Schwannoma of the upper extremity; a clinical series

Schwannoma, the most common primary neural tumor of the upper extremity, arises from Schwann cells of the nerve sheet. The tumor is usually painless and slow-growing. Symptomatic masses could be treated through intra-or extra-capsular excision. Herein, we aim to evaluate the long-term results of surgical treatment of 12 cases of upper extremity Schwannoma.

Twelve cases of confirmed Schwannoma who were treated in Imam Khomeini University Hospital, Tehran, Iran, from 2011 to 2022, were included in our case series. All operations were done using loupe magnification or under a microscope. Age, sex, location of the mass, size of the tumor, affected nerve, histological diagnosis, and clinical follow-up, including the neurological status of the patients, were documented.

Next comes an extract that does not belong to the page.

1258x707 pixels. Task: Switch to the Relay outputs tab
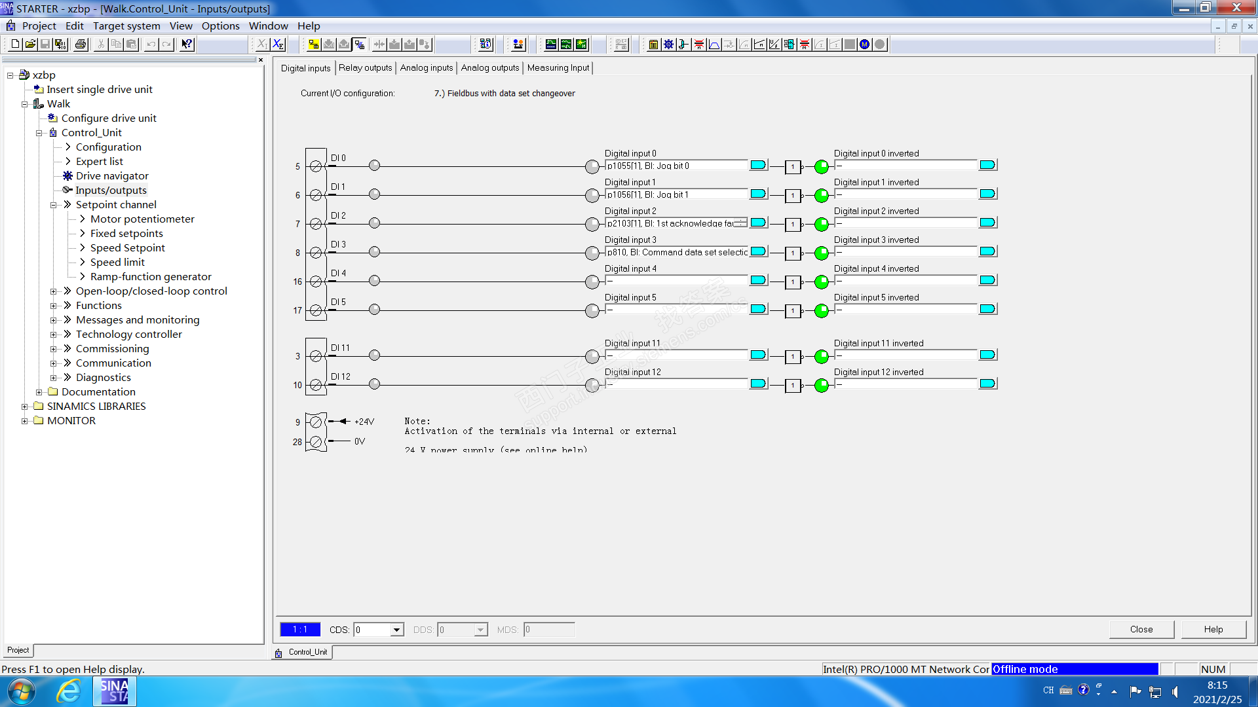365,68
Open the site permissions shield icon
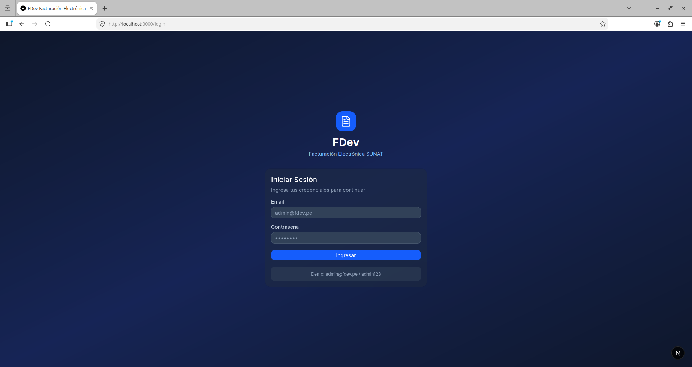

Twelve patients with a mean age of 44 years were included. Seven (58.3%) were men and five (41.66%) were women. The mean follow-up period was 45 months (range: 6-135). The hand was the most common location of involvement and the digital nerve was themost frequent origin of Schwannoma. Postoperative evaluation showed no tumor recurrence and pain resolved in all twelve patients (100%). Sensory dysfunction resolved completely in 5 out of 8 patients who reported sensory impairment preoperatively (62.5%) and no motor function improvement was seen in the patient with motor deficit.

Adequate operative techniques can lead to complete tumor removal without neurological loss or recurrence. Neural function improvement in most cases is achieved. New neurologic impairment after excision of Schwannoma is rare.